Normalization is an important feature of floating­point representation. A floating-point number is
normalized if it contains no redundant sign bits
in the mantissa; that is, all bits are significant. Normalization provides the highest precision for the number of bits available. It also simplifies the comparison of magnitudes, because the number with the greater exponent has the greater magnitude; only if the exponents are equal is it necessary to compare the mantissas. All routines presented in this document assume normalized input and produce normalized results.
The are some differences in arithmetic
L
flags between the ADSP-BF535 Blackfin Processor and the ADSP­BF531/2/3 Blackfin Processor platforms.
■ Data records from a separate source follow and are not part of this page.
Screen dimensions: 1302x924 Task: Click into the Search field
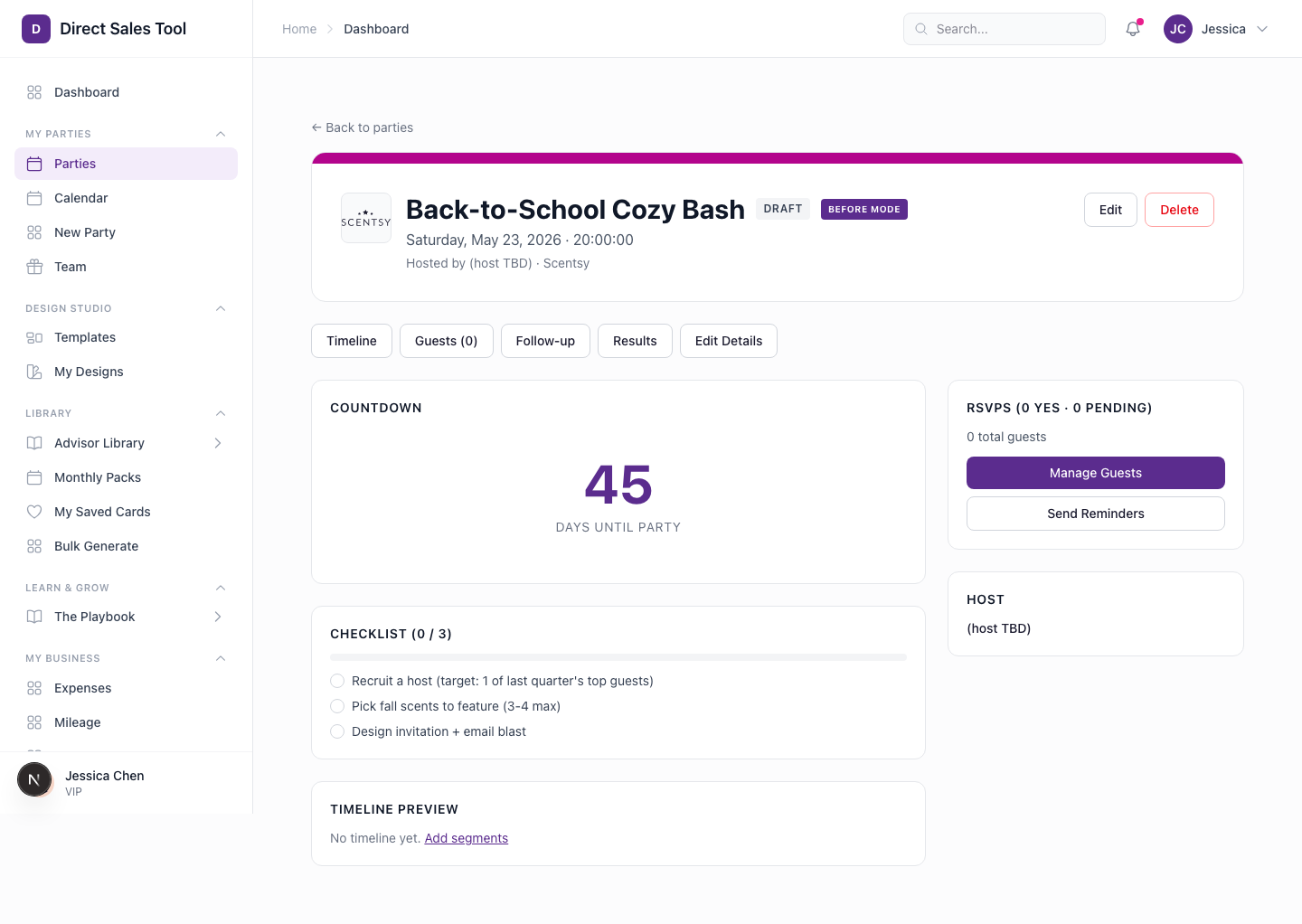(1013, 29)
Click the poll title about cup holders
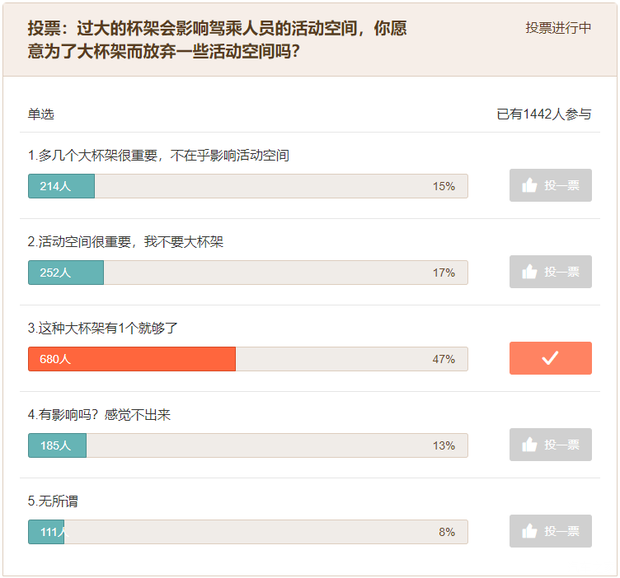Image resolution: width=620 pixels, height=578 pixels. click(x=217, y=39)
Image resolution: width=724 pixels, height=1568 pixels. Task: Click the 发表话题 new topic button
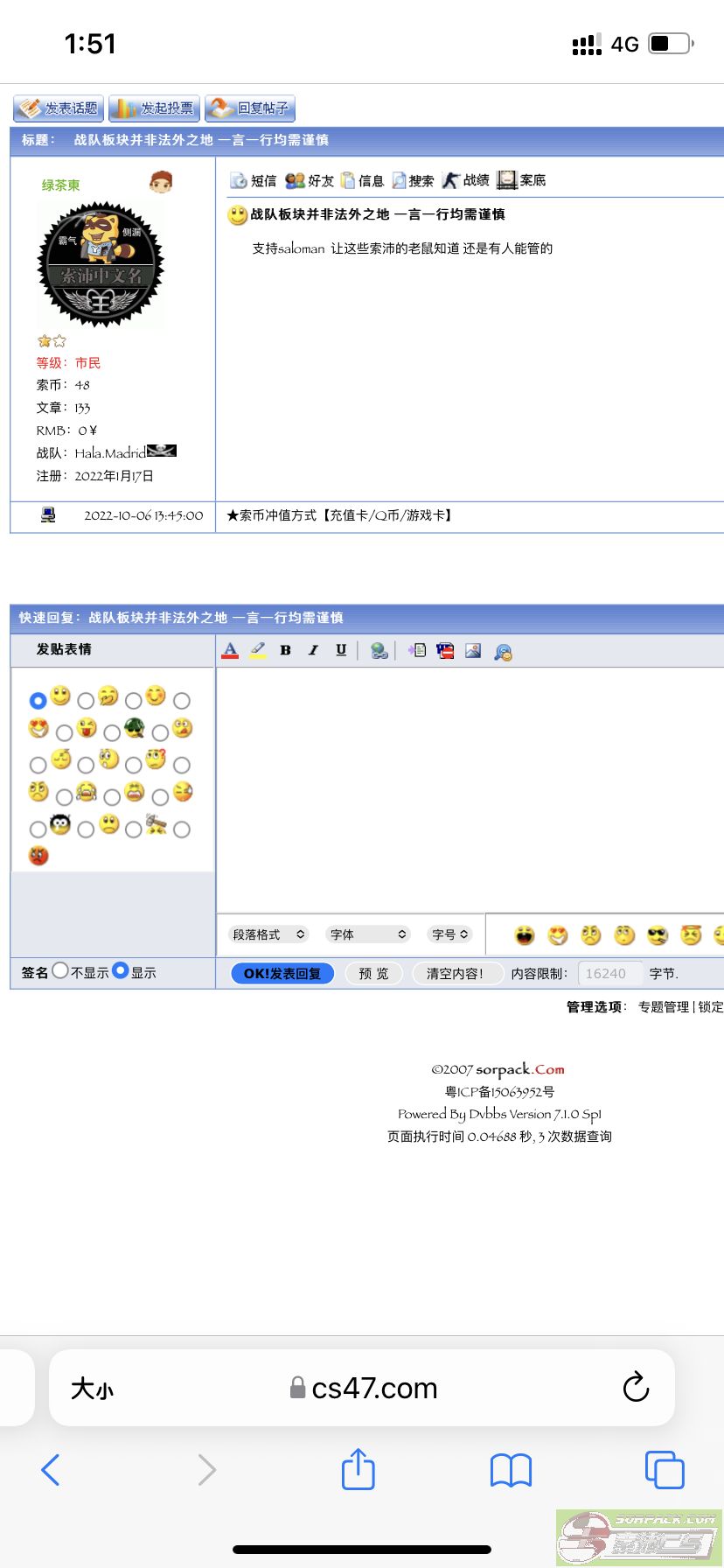click(x=59, y=108)
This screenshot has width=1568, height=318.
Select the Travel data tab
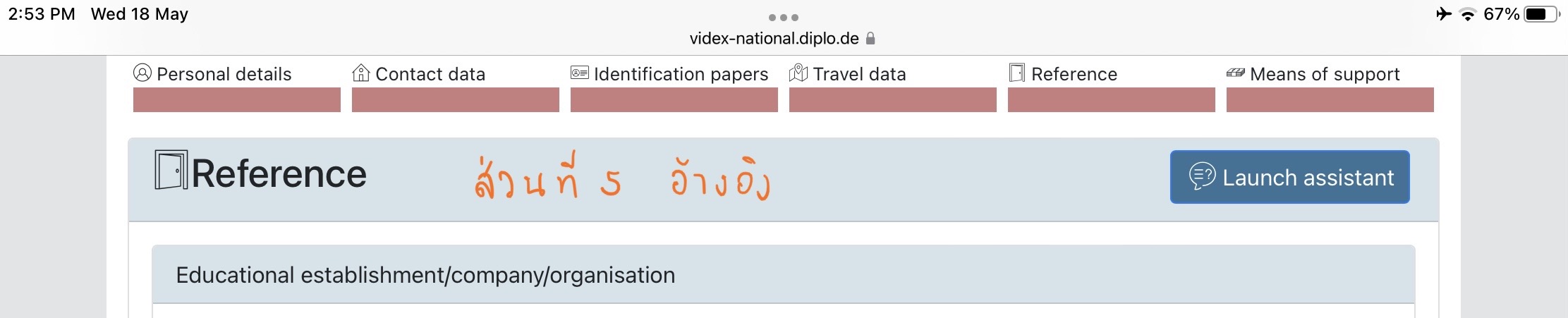[x=859, y=74]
All of the assembly code in this document was written for the ADSP­BF531/2/3 Blackfin Processor devices.
Short and Long Fast Floating­Point Data Types
The code routines in this document use the two­word format for two different data types. The
short data type (fastfloat16) provides one 16-bit
word for the exponent and one 16-bit word for
the fraction. The long data type (fastfloat32)
provides one 16-bit word for the exponent and
one 32-bit word for the fraction. The fastfloat32
data type is more computationally intensive, but
provides greater precision than the fastfloat16
data type. Signed twos-complement notation is assumed for both the fraction and the exponent.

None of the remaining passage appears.